LinkedIn company pages are dead. Long live LinkedIn company pages
Alright, let us talk about something that has been bothering me for a while.
If you work in biotech or life sciences scientific marketing and you open LinkedIn, it’s increasingly likely that you will start seeing one type of post surface consistently: the type that tells you that LinkedIn company pages do not work and that employee or founder profiles are the way to go to reach more people.
You know what? I am done with that stance. It is reductionist bullshit. There, I said it.
Why people say LinkedIn company pages don’t work
“But Darío,” you may cry out, “are you saying that all of the evidence that has mounted up, clearly showing that founder, executive, or employee pages get much more visibility than company pages, is fake?”
No, I am not quite saying that. I am saying that we are looking at the data wrong. We are using LinkedIn company pages wrong and, especially in science and biotech, investing in LinkedIn company pages can pay off massively if you know how to do it.
The problem is most people are comparing two things: LinkedIn personal profiles and LinkedIn company pages. But the common denominator there is LinkedIn, and these pages usually focus on completely different things.
Image 1: LinkedIn company vs personal account data. Source: Refine Labs
As we know, LinkedIn is a social network. People want to connect with people and, because of that, it is very likely that some founders, CEOs, and employees will have more followers—and more people who care about them—than LinkedIn company pages.
Yes, investing in personal communications is important and is usually the right strategy (or part of it), but that does not mean that LinkedIn company pages are dead. The real question is: what do people actually post there most of the time?
Read the room, company page!
Open any biotech LinkedIn company page, and get slapped with a version of “we are happy to announce that we have gone to X conference.” Or some completely bland post with heavy marketing text, self-glazing the company to oblivion. Or incredibly promotional and salesy posts.
Now think about it and tell me: would those posts perform just as badly if a founder posts them? Of course they would! It is not a matter of whether it is a personal profile or a company page. It is simply that you are relying on a type of message that normally populates company pages and that is ineffective because no one wants to scroll through endless ads.
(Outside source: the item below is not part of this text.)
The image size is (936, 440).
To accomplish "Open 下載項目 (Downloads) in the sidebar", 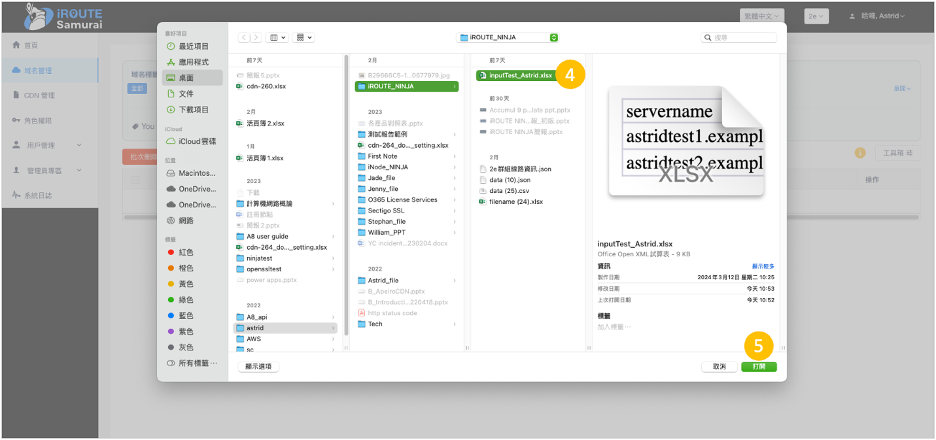I will point(194,109).
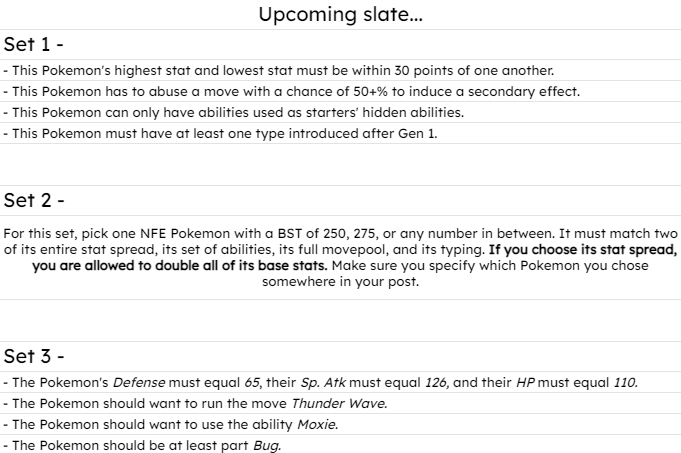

What I see works with biotech LinkedIn company pages
I was browsing a biotech LinkedIn company page the other day. They clearly had someone in marketing who was creating promotional images about their products. Guess how many likes they had? Some had five, some had eight, some had ten, maybe one or two comments. About 5,000 people followed this page, by the way.
Unfazed, I kept scrolling. Suddenly, there was a post with about 60 likes! Someone who had done an industrial PhD in the company and was graduating. The company had taken the time to post about their employee. That post had a ton of comments and clearly outperformed every other commercial and marketing post on the company page.
I kept scrolling a bit more and saw that the team had participated in a local running competition. The company had posted about that and, again, that post had much higher engagement and more comment than any of the marketing posts on the company page.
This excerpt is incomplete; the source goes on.